EXERCISE TASK: Transcribe everything in the entries below from the line containing "You are a computer-use agent." down to the line containing "Instruction: Open the CP user avatar menu", including both of those lines.

INPUT MATERIAL:
--- Begin ---

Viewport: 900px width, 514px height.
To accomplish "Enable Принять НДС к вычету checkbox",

--- End ---
--- Begin ---

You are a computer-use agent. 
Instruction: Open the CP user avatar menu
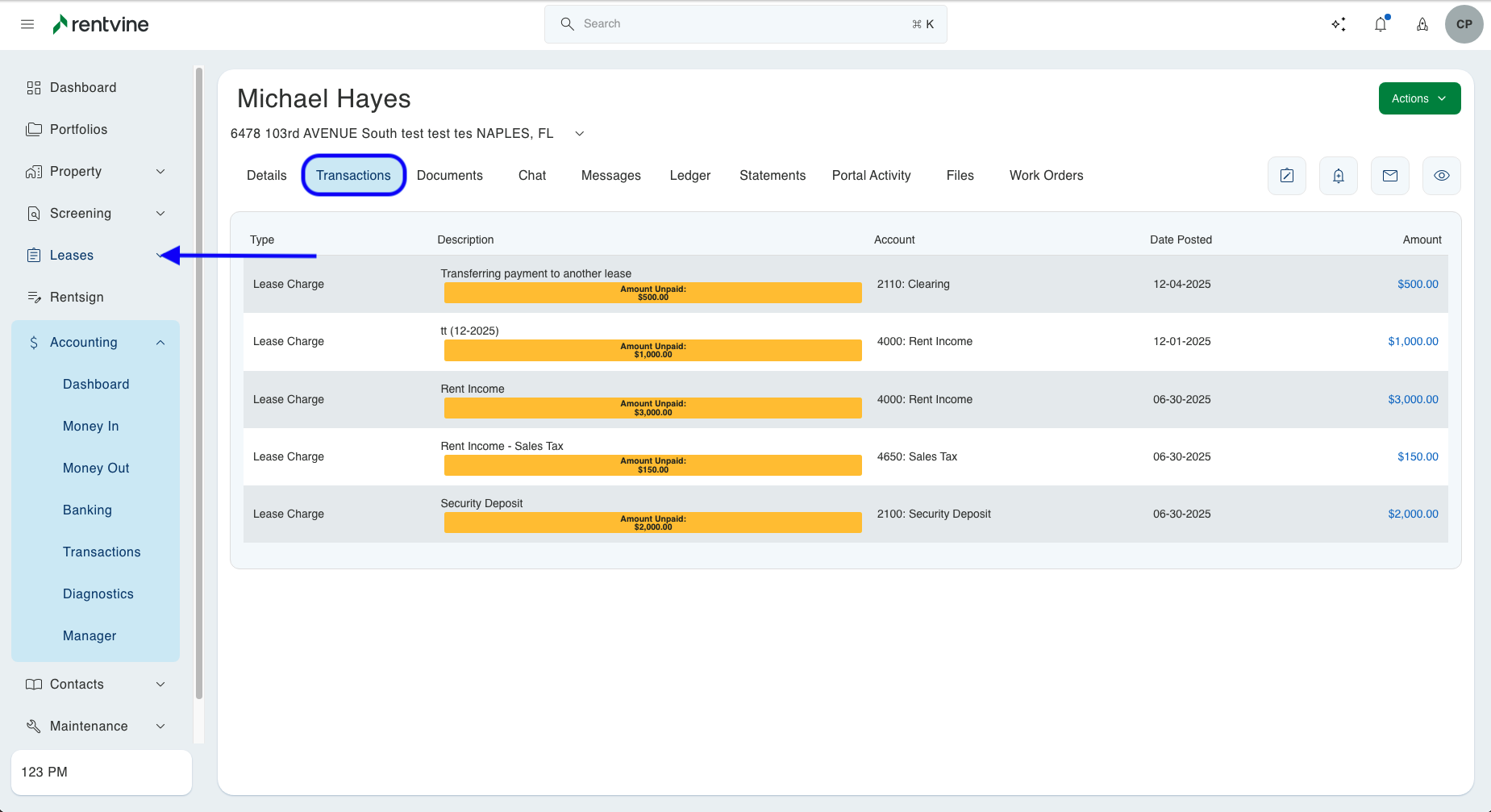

--- End ---
--- Begin ---

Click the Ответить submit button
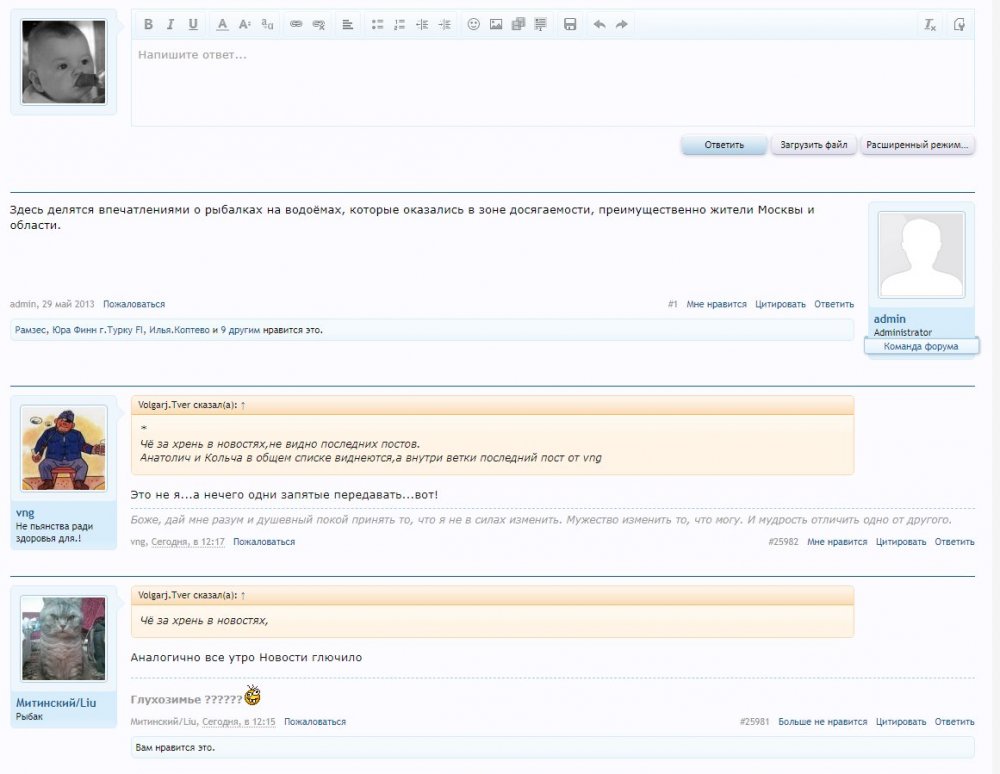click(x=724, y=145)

--- End ---

RESULT FOR THIS TASK:
You are a computer-use agent. 
Instruction: Open the CP user avatar menu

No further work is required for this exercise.